In [1]:
import pandas as pd

In [None]:
def find_potential_ce(traj_df, with_status=True):
    logging.info('Finding pce')

    traj_df = traj_df.merge(cs_ce_info['max_distance'] * 1.1, left_on='s_idx', right_index=True, how='left')

    traj_df['in_range'] = traj_df['s_dis'] < 200

    traj_df['grp'] = ((traj_df['occupied_from_od'] != traj_df['occupied_from_od'].shift())
                      | (traj_df.license != traj_df.license.shift())
                      | (traj_df.in_range != traj_df.in_range.shift())
                      | (traj_df['in_range'] & (traj_df['s_idx'] != traj_df['s_idx'].shift()))).cumsum()

    df_pce = pd.DataFrame({
        'license': traj_df.groupby('grp')['license'].first(),
        'begin_time': traj_df.groupby('grp')['timestamp'].first(),
        'begin_time_index': traj_df.groupby('grp').apply(lambda x: x.index[0]),
        'end_time': traj_df.groupby('grp')['timestamp'].last(),
        'end_time_index': traj_df.groupby('grp').apply(lambda x: x.index[-1]),
        'charging_duration': traj_df.groupby('grp')['timestamp'].last() - traj_df.groupby('grp')['timestamp'].first(),
        'consecutive': traj_df.groupby('grp').size(),
        'grp': traj_df.groupby('grp')['grp'].first(),
        's_idx': traj_df.groupby('grp')['s_idx'].first(),
        'in_range': traj_df.groupby('grp')['in_range'].first(),
        'status': traj_df.groupby('grp')['occupied_from_od'].first(),
        'valid': traj_df.groupby('grp')['valid'].all(),
    }).reset_index(drop=True)

    return df_pce


def filter_pce(t_df_pce, with_status=True):
    logging.info('Filtering pce')

    # 给出pce是否为ce的标记
    t_df_pce['ce'] = (t_df_pce['in_range']
                      & (~t_df_pce['status'])
                      & (t_df_pce['charging_duration'] > datetime.timedelta(minutes=30))
                      )

    t_df_pce['valid'] = t_df_pce['ce'] | t_df_pce['valid']

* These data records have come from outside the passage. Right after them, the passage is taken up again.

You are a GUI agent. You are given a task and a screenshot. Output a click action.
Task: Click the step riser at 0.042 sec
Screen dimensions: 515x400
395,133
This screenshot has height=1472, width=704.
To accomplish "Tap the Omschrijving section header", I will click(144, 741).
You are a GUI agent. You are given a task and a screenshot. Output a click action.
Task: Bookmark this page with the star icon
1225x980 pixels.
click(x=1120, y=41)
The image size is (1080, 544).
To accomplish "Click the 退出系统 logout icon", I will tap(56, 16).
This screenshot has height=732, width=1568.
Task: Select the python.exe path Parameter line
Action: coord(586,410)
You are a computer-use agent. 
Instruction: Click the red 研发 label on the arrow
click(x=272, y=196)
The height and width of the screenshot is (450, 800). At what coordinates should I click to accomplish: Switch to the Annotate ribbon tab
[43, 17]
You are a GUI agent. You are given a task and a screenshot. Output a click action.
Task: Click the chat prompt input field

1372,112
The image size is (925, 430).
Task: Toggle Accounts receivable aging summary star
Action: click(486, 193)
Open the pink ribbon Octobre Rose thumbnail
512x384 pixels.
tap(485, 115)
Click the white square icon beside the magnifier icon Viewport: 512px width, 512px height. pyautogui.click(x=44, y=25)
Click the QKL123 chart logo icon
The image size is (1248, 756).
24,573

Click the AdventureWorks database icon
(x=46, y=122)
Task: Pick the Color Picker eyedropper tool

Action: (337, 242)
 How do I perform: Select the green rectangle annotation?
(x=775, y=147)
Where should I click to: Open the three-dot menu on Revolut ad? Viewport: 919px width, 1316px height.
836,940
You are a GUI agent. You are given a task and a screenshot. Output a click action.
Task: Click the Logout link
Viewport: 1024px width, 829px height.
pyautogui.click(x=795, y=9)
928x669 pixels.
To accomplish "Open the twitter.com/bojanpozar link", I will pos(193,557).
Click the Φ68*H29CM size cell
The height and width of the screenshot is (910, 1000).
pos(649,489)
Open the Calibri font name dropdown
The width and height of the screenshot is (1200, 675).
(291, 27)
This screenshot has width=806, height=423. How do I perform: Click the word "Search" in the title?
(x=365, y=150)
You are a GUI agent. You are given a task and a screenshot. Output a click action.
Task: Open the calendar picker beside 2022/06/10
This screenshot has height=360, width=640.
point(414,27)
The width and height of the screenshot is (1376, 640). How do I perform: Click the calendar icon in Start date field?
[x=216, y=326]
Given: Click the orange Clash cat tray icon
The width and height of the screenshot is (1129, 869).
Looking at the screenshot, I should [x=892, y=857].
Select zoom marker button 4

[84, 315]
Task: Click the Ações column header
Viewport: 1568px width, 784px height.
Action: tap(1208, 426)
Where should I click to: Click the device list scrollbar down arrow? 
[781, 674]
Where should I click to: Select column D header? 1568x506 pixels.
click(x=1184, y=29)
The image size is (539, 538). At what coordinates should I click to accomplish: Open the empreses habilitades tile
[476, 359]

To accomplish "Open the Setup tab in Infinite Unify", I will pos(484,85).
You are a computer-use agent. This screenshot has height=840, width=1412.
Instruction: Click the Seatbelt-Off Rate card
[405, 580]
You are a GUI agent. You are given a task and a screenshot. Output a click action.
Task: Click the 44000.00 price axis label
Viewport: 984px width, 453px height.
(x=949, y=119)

    t_df_pce['grp_end_flag'] = (t_df_pce['license'] != t_df_pce['license'].shift(-1))
    t_df_pce.loc[t_df_pce['ce'] == True, 'grp_end_flag'] = True

    t_df_pce['with_pre_grp'] = t_df_pce.loc[::-1, 'grp_end_flag'].cumsum()[::-1]

    df_result = pd.DataFrame({
        'license': t_df_pce.groupby('with_pre_grp', sort=False)['license'].last(),
        'begin_time': t_df_pce.groupby('with_pre_grp', sort=False)['begin_time'].last(),
        'begin_time_index': t_df_pce.groupby('with_pre_grp', sort=False)['begin_time_index'].last().astype(int),
        'end_time': t_df_pce.groupby('with_pre_grp', sort=False)['end_time'].last(),
        'end_time_index': t_df_pce.groupby('with_pre_grp', sort=False)['end_time_index'].last().astype(int),
        'charging_duration': t_df_pce.groupby('with_pre_grp', sort=False)['s_idx'].last(),
        'grp': t_df_pce.groupby('with_pre_grp', sort=False)['grp'].last(),
        'ce': t_df_pce.groupby('with_pre_grp', sort=False)['ce'].last(),
        's_idx': t_df_pce.groupby('with_pre_grp', sort=False)['s_idx'].last(),
        'valid': t_df_pce.groupby('with_pre_grp', sort=False)['valid'].all(),
    })

    df_result = df_result.loc[df_result['ce']]
    df_result.drop(['ce', 'grp'], axis=1, inplace=True)
    df_result.reset_index(drop=True, inplace=True)
    return df_result

cs = pd.read_csv('data/charging_station/ChargeLocation201706_wgs84.csv')
trajectories = pd.read_parquet('data/trajectory/trajectories_w_statuses')
print('Data loaded')
df_pce = find_potential_ce(trajectories)
print('PCE extracted')
result = filter_pce(df_pce)
print('Filtered')
result.to_parquet('data/charging_event/charging_event_30min_200m_79station.parquet')